• U.S.

Medicine: From Hunger

2 minute read
TIME

Eat less and live longer. The suggestion was repeated last week by a trio of University of Minnesota physiologists—without any prompting from Washington. They’d been at the mice again.

Minnesota’s famed Professor Maurice B. Visscher and two colleagues had suspected for some time that moderate hunger, the usual state of most of the animal kingdom, might be a pretty healthy thing. In their mouse experiments, begun several years ago, they divided 144 newborn female mice into two groups. One group got all it could eat. The second group got two-thirds as many calories as the first (i.e., a full ration of proteins and vitamins, but less carbohydrates and fats). After the first 240 days, 26 of the underfed group of mice were then fed the full diet.

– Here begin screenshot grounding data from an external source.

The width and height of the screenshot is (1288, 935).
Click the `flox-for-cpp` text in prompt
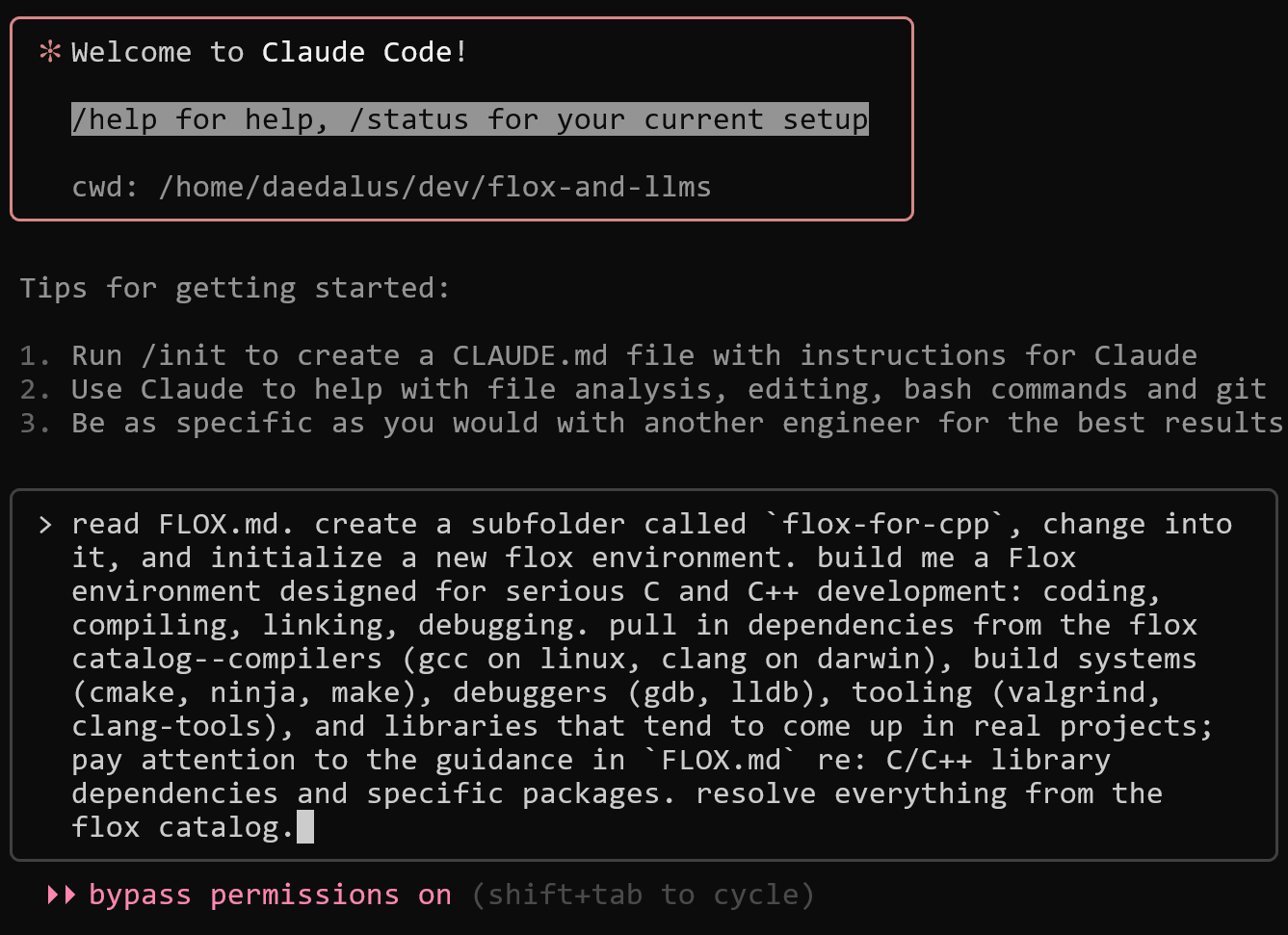885,525
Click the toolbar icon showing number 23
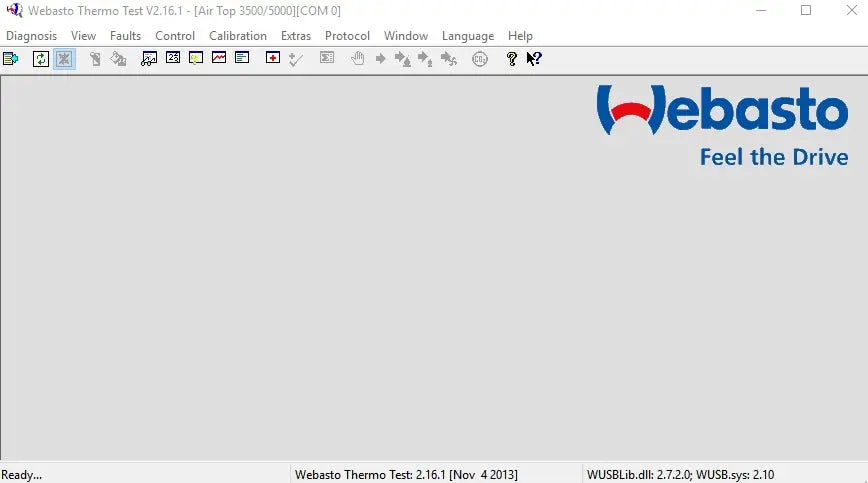The height and width of the screenshot is (483, 868). tap(173, 59)
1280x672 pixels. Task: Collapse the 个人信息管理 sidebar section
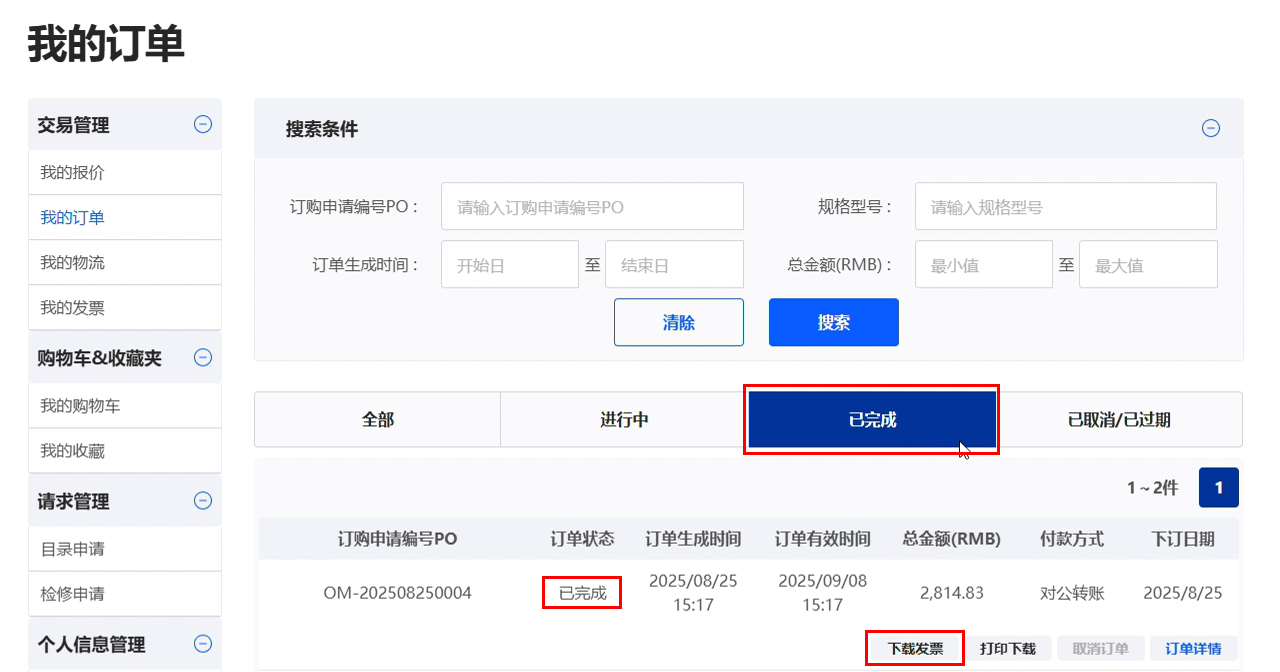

Result: the hungry mice, though smaller than the well-fed mice, were more active, hardier, developed less cancer, generally lived much longer. (None of the well-fed mice lived over a year and a half; some of the underfed lived well over two years.)

Being well-fed had one notable effect: the hungry mice were less fertile than the well-fed. But the tables were turned when the hungry group was switched to a full diet. At an age when the well-fed, senile mice had almost stopped having offspring, the newly fattened mice began to reproduce more rapidly than the well-fed ever had.